Write Better R Functions: Arguments, Defaults, Scope & When to Vectorise

An R function is a reusable block of code you define once with function() and call any time. Good R functions take named arguments, provide sensible defaults, return one clear value, and fail loudly on bad input, so you stop copy-pasting the same five lines across your script.

Why wrap code in a function at all?

Because the same five lines copy-pasted four times is four places a bug can hide. A function turns that repetition into a single tested unit you can call with one line. Here's what the payoff looks like, a three-line function that replaces a block you'd otherwise write for every numeric vector.

RDefine a z-score function
z_score <- function(x) { (x - mean(x)) / sd(x) } z_score(c(10, 12, 15, 18, 20)) #> [1] -1.2649111 -0.6324555 0.3162278 1.2649111 1.8973666

  

One definition, infinite reuse. Change the formula in one place and every caller gets the fix. Functions are also the unit you test, document, and share, R has no concept of "reusable code" smaller than a function.

Tip
If you've copy-pasted the same expression three times, stop and write a function. The two minutes you spend naming it will save you thirty later.

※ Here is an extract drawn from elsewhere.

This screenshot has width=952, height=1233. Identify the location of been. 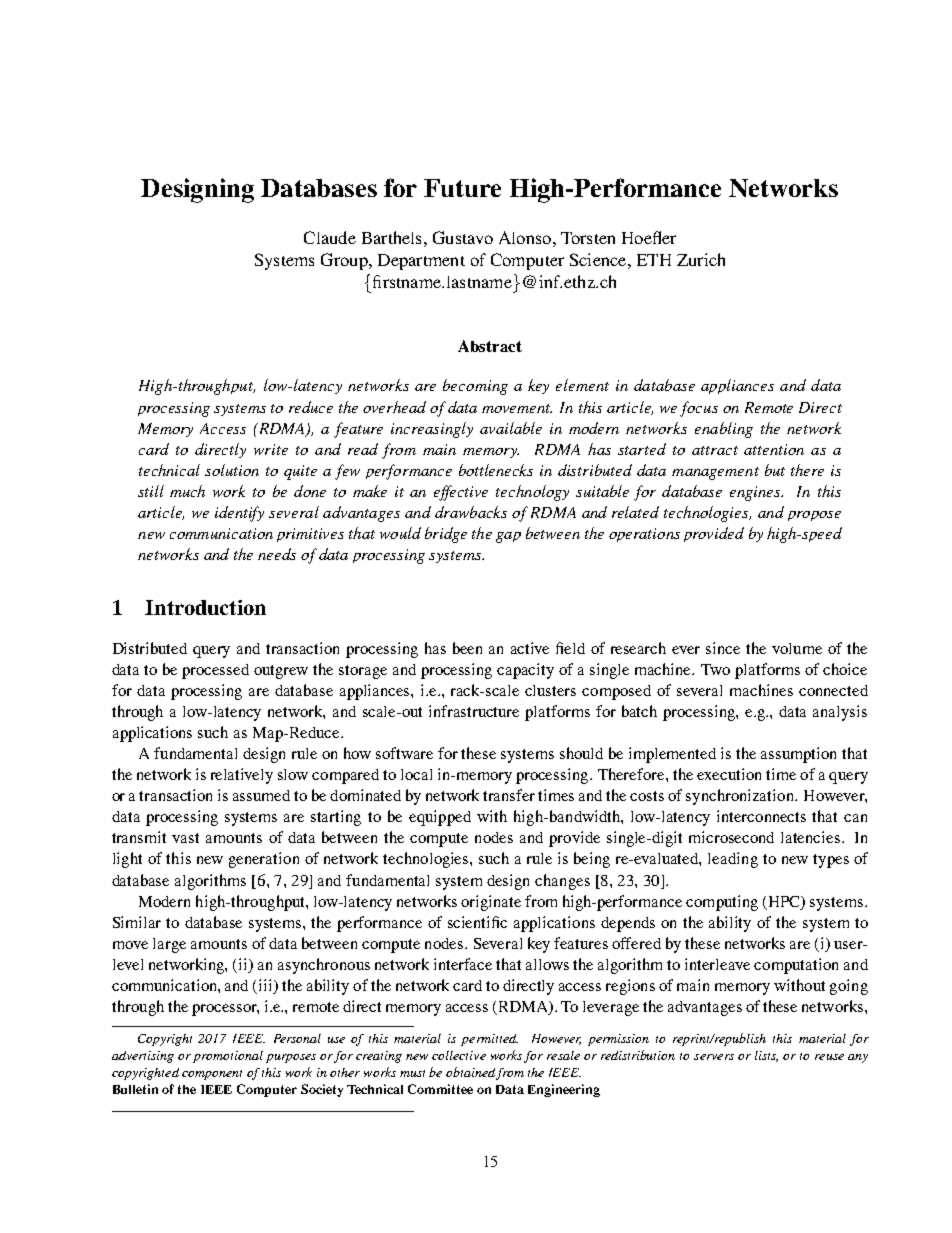
(467, 648).
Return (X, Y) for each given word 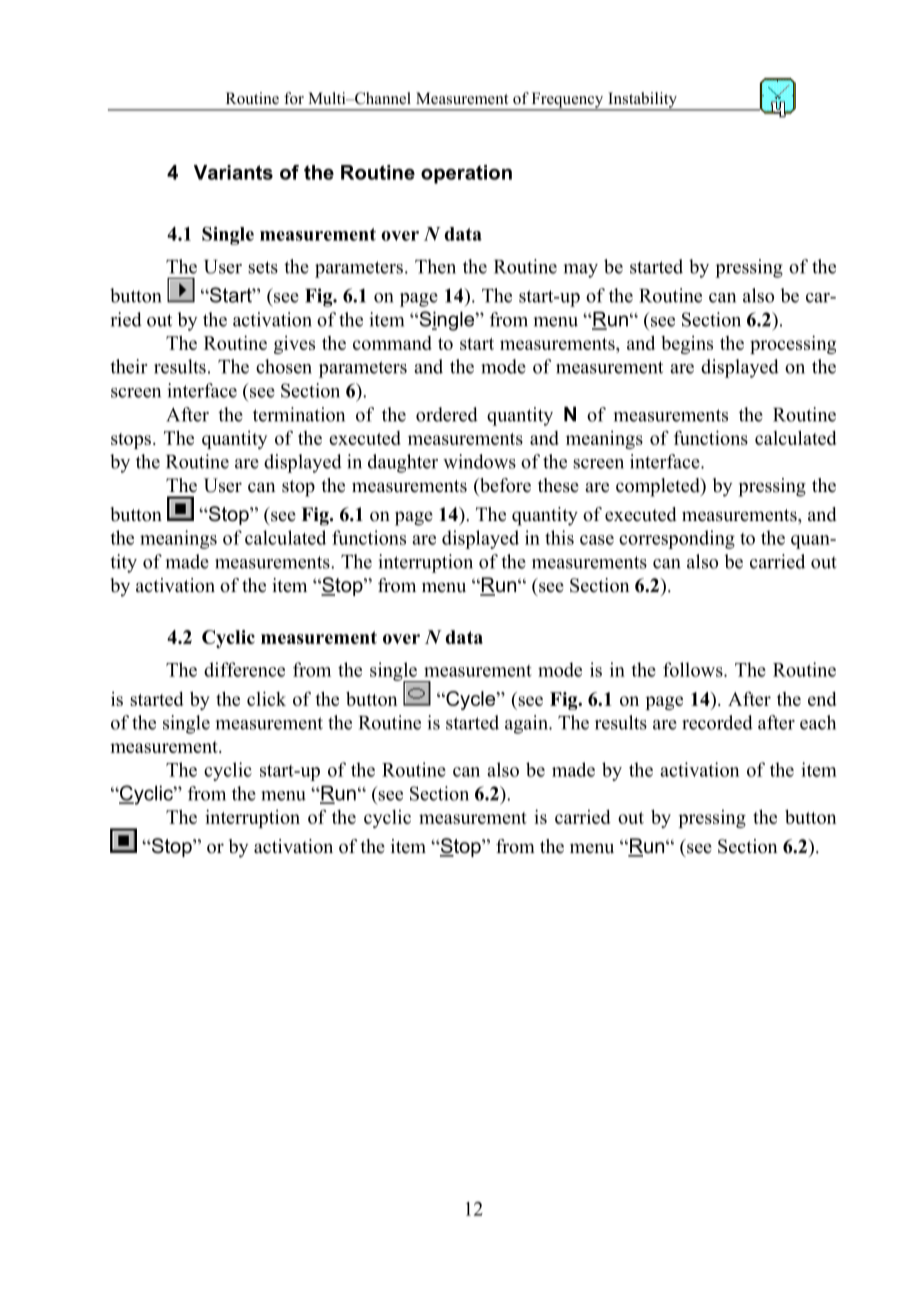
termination (299, 414)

Try it: Write a one-line function ex_celsius_to_f that converts Celsius to Fahrenheit (formula: C * 9/5 + 32) and call it on c(0, 20, 100).

RYour turn: Celsius to Fahrenheit
ex_celsius_to_f <- function(c) { # your formula here } # ex_celsius_to_f(c(0, 20, 100))

  
Click to reveal solution
RCelsius to Fahrenheit solution
ex_celsius_to_f <- function(c) { c * 9 / 5 + 32 } ex_celsius_to_f(c(0, 20, 100)) #> [1] 32 68 212

  

The body is a single expression, so there's no need for return(), the last (and only) expression is returned automatically. The formula is vectorised, so c(0, 20, 100) is converted element-by-element to c(32, 68, 212) in one call.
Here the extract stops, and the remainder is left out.